Return the following lines and nothing else: the one holding "Instruction: Click the" and all those after it in the records below, unchanged, minus any pictures.

[Stored items]

+ + + + + + +

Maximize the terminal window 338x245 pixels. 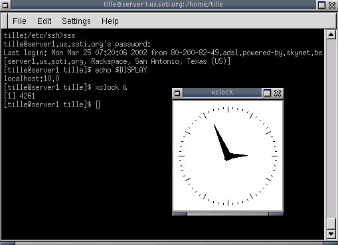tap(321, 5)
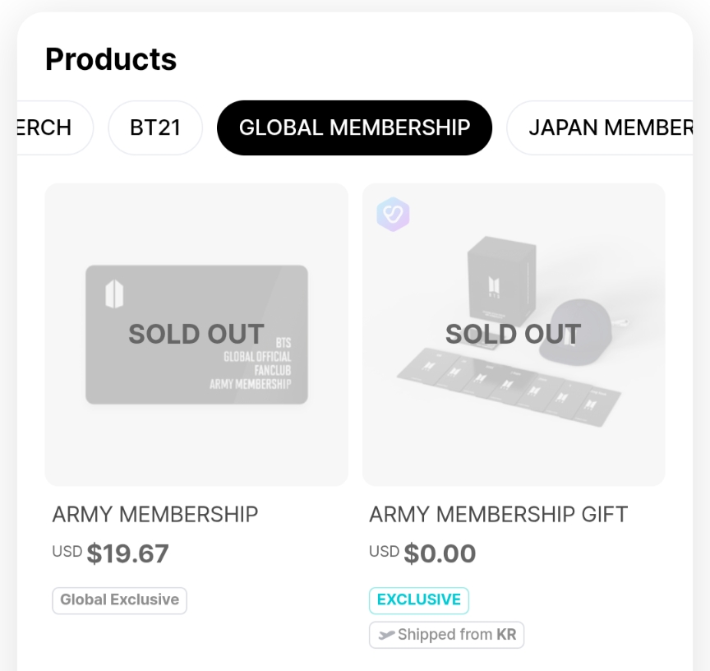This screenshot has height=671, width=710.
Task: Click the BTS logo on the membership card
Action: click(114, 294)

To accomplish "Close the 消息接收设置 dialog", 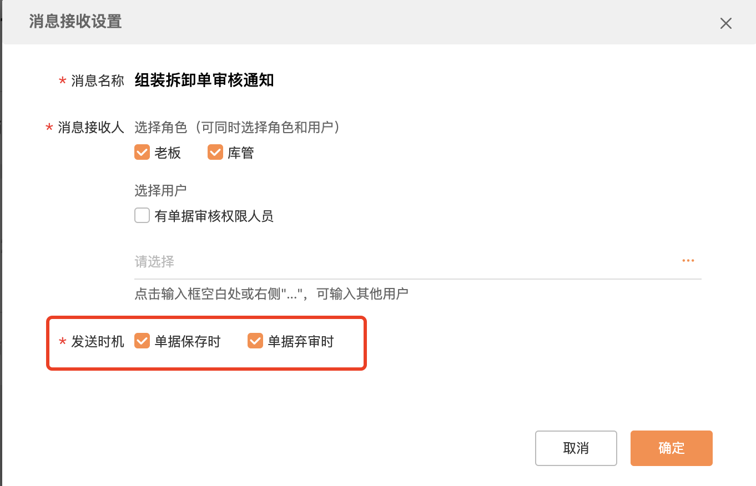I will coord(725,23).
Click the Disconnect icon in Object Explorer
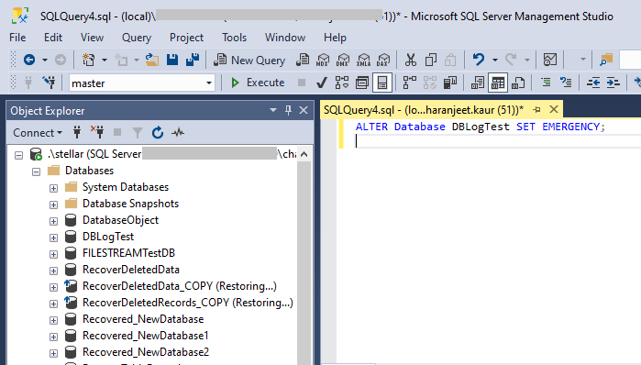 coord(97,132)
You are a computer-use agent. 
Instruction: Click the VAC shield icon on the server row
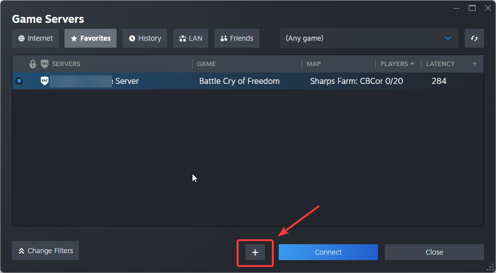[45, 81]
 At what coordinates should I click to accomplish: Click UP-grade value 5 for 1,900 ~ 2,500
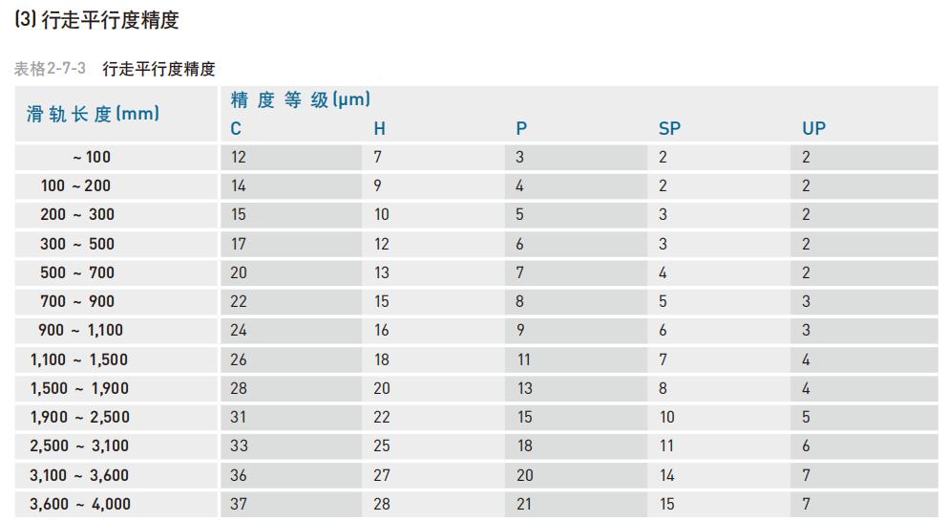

+ + + + + + +

** OUTPUT OF THE EXERCISE **
Instruction: Click the VAC shield icon on the server row
[45, 81]
 At what coordinates should I click to accomplish: Click UP-grade value 5 for 1,900 ~ 2,500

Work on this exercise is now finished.